What to work on >> Note each line in the data holding the string "text" and report it.

Dataset >>
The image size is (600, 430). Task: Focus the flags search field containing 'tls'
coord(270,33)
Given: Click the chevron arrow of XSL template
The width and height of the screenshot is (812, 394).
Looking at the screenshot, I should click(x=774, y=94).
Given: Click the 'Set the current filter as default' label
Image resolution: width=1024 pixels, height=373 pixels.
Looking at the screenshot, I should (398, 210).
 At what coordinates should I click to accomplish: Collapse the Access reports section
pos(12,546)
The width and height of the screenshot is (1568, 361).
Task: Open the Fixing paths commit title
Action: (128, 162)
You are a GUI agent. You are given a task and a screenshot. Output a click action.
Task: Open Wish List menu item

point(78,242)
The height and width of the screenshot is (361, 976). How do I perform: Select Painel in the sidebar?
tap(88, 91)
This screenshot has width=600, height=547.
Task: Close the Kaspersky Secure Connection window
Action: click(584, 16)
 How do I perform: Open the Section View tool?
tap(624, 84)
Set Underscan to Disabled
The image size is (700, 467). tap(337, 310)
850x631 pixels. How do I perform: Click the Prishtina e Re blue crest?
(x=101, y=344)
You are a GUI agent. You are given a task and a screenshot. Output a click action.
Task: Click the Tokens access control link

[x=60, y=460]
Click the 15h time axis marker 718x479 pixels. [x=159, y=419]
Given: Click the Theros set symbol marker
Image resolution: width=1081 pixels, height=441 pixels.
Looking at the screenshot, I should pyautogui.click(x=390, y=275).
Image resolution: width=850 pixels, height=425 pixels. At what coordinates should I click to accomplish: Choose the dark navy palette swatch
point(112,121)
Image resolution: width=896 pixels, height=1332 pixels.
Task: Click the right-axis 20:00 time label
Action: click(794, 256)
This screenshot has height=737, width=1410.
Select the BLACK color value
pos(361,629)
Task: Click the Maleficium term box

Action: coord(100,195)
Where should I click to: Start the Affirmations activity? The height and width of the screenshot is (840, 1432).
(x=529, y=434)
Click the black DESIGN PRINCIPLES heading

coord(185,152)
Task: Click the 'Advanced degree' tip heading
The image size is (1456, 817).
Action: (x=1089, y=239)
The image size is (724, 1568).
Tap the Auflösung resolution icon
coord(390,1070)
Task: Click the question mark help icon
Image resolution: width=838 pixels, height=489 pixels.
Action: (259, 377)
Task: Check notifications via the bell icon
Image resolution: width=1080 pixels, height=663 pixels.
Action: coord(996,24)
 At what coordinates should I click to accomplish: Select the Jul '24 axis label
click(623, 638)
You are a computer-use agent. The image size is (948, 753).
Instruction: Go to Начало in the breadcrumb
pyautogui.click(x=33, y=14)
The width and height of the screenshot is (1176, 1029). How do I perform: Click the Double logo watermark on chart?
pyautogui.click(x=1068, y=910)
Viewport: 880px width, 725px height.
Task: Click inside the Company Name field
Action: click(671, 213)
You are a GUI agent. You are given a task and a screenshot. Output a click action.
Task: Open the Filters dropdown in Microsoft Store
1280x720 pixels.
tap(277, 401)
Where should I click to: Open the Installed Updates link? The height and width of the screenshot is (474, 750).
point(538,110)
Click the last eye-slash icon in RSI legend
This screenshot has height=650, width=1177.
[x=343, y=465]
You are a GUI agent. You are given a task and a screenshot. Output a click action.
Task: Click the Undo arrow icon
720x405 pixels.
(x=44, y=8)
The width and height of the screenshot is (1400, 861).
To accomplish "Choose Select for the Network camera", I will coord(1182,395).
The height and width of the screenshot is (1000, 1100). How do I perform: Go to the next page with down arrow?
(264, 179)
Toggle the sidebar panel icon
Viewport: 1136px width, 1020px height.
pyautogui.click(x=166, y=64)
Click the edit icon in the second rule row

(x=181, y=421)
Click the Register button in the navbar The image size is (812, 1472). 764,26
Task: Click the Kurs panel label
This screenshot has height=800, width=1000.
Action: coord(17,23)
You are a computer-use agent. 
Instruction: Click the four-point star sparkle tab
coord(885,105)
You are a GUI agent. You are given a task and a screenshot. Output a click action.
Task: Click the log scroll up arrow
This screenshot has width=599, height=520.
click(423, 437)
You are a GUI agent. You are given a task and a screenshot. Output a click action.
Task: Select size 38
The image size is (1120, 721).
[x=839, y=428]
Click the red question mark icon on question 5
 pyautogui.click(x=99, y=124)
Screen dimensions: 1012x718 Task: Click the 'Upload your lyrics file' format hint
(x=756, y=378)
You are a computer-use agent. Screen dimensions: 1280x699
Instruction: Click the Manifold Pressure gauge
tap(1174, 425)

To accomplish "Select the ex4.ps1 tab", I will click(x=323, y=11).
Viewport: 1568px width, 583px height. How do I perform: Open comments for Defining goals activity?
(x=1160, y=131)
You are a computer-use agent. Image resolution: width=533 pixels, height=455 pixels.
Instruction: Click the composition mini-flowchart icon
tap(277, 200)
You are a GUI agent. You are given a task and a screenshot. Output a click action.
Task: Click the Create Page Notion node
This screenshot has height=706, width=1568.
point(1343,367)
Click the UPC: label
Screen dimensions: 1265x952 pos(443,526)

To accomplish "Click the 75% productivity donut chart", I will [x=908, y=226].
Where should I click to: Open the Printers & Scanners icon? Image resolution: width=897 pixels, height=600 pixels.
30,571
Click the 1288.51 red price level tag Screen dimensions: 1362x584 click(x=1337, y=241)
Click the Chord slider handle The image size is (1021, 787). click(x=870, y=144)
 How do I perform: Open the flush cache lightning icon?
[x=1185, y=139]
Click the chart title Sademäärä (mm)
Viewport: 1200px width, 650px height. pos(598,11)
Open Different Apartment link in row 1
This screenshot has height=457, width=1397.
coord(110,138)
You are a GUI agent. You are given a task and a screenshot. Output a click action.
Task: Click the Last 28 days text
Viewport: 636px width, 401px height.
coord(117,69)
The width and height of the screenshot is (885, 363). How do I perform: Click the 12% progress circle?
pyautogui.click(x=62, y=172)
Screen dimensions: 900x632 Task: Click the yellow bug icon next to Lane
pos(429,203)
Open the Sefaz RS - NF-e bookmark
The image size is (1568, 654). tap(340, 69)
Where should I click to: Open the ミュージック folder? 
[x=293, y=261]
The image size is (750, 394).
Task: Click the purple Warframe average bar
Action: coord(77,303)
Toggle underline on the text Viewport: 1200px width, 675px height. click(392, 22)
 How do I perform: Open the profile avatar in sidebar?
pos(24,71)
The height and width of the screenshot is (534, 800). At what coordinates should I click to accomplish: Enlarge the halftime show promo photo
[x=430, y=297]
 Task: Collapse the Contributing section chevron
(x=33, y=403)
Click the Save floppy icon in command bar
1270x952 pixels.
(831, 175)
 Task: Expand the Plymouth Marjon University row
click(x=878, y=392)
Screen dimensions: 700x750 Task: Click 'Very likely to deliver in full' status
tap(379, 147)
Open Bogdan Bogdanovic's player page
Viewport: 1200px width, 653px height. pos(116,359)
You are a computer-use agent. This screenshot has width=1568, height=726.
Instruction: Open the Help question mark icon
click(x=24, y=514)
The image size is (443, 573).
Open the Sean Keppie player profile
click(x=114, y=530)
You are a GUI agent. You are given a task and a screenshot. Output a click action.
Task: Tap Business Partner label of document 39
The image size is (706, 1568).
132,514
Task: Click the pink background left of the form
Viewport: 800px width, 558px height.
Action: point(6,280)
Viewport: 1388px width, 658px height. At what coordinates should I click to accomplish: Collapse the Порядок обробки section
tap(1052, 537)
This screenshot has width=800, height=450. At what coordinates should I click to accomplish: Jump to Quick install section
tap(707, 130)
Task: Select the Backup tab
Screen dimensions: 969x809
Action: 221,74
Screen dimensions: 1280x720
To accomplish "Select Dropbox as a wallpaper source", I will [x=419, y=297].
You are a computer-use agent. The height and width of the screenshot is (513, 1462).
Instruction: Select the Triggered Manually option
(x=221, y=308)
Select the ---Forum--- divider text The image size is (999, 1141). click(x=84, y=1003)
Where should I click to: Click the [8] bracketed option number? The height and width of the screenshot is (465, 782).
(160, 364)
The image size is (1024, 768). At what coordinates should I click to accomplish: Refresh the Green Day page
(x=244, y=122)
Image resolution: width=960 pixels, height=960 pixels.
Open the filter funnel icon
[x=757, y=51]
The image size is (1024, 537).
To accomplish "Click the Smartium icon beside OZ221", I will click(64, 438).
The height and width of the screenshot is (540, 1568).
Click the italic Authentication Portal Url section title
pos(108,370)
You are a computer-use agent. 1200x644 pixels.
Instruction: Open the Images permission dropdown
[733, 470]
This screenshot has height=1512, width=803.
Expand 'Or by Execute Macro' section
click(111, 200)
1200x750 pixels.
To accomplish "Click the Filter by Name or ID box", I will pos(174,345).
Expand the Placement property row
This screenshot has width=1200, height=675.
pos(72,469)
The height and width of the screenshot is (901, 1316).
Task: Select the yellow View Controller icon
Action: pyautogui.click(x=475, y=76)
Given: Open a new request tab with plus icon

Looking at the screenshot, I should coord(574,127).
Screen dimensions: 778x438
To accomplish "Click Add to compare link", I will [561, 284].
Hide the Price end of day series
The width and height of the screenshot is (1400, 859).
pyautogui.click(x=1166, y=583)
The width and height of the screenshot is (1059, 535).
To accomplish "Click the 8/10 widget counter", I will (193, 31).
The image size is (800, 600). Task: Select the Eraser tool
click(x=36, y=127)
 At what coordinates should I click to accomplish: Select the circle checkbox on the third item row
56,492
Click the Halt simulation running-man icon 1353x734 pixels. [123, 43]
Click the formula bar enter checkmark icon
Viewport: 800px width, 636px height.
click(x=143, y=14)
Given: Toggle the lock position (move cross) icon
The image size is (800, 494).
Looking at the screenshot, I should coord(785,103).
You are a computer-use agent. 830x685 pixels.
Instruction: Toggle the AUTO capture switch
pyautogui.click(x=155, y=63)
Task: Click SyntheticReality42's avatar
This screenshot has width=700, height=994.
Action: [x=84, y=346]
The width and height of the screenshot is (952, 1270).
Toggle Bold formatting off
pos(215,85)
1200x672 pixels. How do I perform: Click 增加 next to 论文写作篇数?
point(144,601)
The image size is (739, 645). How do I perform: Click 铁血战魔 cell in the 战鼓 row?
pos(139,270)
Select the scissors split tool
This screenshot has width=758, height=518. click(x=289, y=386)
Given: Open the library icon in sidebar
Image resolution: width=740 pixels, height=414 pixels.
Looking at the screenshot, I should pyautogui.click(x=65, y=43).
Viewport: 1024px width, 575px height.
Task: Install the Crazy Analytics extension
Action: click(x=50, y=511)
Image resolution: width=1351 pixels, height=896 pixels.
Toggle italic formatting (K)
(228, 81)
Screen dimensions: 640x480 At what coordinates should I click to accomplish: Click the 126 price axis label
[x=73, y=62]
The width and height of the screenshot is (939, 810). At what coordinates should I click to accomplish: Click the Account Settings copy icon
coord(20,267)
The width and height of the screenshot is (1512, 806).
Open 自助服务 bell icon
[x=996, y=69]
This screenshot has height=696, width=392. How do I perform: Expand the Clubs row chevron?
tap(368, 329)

Written response >>
Task: Click the Last 28 days text
Toggle underline on the text Viewport: 1200px width, 675px height. click(392, 22)
Select the ---Forum--- divider text The image size is (999, 1141). click(x=84, y=1003)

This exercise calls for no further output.